A bill meant to tighten reporting requirements for child abuse advanced in a key state Senate committee on Tuesday as lawmakers hope to give final approval to the measure in the coming weeks.

The bill is aimed at addressing what sponsors call a loophole in the existing law: Currently, mandated reporters are only required to report observed or suspected child abuse if it happens at the hands of someone who has a family relationship with the child.

The proposal backed by state Sen. Sue Serino, a Republican from the Hudson Valley, is meant to change that provision. Serino's bill would specifically require any person age 18 or older working directly with children, whether paid or as a volunteer, to be a mandated reporter of suspected child abuse directly to law enforcement.

Family members of abuse victims have been instrumental in pushing for the measure over the last several years, Serino said.
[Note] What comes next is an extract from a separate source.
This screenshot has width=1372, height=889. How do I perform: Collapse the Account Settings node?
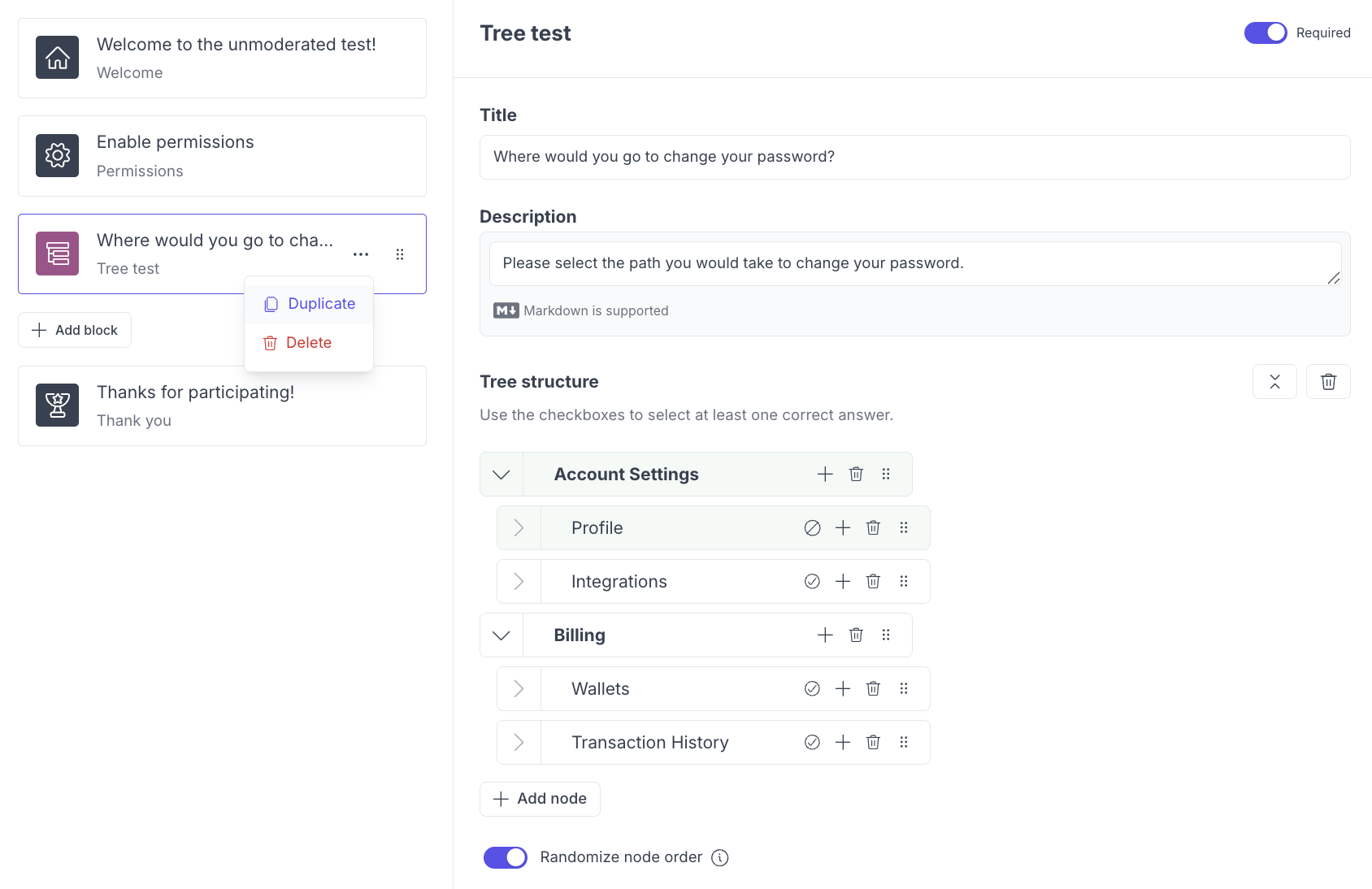click(x=501, y=475)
“When it comes to protecting our children, we have a duty to ensure that our laws are rock solid,” Serino said. “This horrific case has shown us that we must do more to put an end to abuse and send a clear message to would-be perpetrators that we have zero tolerance for such heinous acts. I urge my colleagues in the legislature to set politics aside, do the right thing, and join our push to advance this critical piece of legislation.”

The measure cleared the Senate Children and Families Committee on Tuesday. It is yet to come up for a vote in the state Assembly this year. The bill has been approved in prior years in the state Senate, but has failed to pass in the other chamber.